| SHORT PROBLEM |
Please switch "pencil" to "pen" in the items running from the start through the line that contains "(x=1231, y=369)", and give those lines again with nothing else changed.

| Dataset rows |

################

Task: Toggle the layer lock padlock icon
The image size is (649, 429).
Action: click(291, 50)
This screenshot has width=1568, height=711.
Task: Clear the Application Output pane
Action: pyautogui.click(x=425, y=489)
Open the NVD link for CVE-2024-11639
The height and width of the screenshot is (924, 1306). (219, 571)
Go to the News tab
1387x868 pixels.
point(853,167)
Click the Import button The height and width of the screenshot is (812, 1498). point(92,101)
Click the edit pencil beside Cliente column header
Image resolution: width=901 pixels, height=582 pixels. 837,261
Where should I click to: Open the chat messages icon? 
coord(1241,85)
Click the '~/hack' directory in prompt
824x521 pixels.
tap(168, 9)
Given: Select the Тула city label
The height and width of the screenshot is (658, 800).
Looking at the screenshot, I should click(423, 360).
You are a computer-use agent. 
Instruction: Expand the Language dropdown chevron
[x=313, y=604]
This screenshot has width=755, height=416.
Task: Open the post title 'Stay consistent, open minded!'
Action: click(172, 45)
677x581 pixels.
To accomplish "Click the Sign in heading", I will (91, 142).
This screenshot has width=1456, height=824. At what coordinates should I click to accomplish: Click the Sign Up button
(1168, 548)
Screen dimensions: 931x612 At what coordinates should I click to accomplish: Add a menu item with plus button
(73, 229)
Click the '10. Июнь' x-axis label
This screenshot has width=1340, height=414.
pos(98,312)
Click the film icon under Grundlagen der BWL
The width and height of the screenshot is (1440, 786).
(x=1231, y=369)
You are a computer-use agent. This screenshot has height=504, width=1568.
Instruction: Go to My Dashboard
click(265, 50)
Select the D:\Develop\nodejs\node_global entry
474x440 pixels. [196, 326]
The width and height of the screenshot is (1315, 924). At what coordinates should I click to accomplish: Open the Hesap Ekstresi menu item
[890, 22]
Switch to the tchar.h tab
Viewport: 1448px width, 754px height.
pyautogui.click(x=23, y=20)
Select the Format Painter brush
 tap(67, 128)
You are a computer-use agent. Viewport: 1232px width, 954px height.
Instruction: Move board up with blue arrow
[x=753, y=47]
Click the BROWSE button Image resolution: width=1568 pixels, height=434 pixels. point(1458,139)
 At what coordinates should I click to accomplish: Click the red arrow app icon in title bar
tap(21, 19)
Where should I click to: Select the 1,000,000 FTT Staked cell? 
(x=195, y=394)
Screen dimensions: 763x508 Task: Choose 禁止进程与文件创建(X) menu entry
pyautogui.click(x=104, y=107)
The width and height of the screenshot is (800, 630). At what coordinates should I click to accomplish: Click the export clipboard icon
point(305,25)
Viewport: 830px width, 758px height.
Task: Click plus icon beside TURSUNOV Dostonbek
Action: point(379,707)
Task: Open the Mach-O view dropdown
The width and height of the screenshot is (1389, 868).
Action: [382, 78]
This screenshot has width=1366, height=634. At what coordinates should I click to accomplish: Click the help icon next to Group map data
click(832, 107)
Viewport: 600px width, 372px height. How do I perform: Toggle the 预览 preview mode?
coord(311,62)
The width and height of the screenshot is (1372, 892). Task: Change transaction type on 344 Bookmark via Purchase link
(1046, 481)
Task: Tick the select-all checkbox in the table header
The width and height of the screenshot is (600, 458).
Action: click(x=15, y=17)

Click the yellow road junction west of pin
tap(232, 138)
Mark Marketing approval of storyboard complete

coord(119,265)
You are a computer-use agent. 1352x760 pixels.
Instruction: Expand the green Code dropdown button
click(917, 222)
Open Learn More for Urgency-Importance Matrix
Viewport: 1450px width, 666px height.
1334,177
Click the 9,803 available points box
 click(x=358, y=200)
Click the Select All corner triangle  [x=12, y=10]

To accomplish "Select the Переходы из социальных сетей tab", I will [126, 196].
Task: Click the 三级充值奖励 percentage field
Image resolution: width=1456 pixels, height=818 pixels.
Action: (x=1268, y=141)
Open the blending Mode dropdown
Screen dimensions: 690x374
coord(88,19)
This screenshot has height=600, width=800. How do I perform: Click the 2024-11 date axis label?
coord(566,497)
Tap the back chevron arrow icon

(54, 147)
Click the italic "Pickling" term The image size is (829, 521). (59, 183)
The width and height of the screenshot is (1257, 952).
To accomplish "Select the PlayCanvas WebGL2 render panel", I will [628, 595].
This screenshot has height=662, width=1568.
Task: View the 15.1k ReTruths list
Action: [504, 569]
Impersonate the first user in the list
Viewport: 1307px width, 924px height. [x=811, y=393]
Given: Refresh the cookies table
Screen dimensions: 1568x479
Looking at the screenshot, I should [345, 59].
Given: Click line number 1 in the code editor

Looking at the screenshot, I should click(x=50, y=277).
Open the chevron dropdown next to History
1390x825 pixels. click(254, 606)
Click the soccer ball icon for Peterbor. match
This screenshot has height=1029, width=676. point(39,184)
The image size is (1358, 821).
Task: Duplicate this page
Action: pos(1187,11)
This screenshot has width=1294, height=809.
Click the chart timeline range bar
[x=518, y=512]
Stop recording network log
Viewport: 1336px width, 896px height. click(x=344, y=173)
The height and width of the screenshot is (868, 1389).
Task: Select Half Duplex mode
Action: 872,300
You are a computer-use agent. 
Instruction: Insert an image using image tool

################

| OUTPUT FOR THIS EXERCISE |
Task: Toggle the layer lock padlock icon
The image size is (649, 429).
Action: click(291, 50)
This screenshot has width=1568, height=711.
Task: Clear the Application Output pane
Action: pyautogui.click(x=425, y=489)
Open the NVD link for CVE-2024-11639
The height and width of the screenshot is (924, 1306). (219, 571)
Go to the News tab
1387x868 pixels.
point(853,167)
Click the Import button The height and width of the screenshot is (812, 1498). point(92,101)
Click the edit pen beside Cliente column header
Image resolution: width=901 pixels, height=582 pixels. 837,261
Where should I click to: Open the chat messages icon? 
coord(1241,85)
Click the '~/hack' directory in prompt
824x521 pixels.
tap(168, 9)
Given: Select the Тула city label
The height and width of the screenshot is (658, 800).
Looking at the screenshot, I should click(423, 360).
You are a computer-use agent. 
Instruction: Expand the Language dropdown chevron
[x=313, y=604]
This screenshot has width=755, height=416.
Task: Open the post title 'Stay consistent, open minded!'
Action: click(172, 45)
677x581 pixels.
To accomplish "Click the Sign in heading", I will (91, 142).
This screenshot has width=1456, height=824. At what coordinates should I click to accomplish: Click the Sign Up button
(1168, 548)
Screen dimensions: 931x612 At what coordinates should I click to accomplish: Add a menu item with plus button
(73, 229)
Click the '10. Июнь' x-axis label
This screenshot has width=1340, height=414.
pos(98,312)
Click the film icon under Grundlagen der BWL
The width and height of the screenshot is (1440, 786).
(x=1231, y=369)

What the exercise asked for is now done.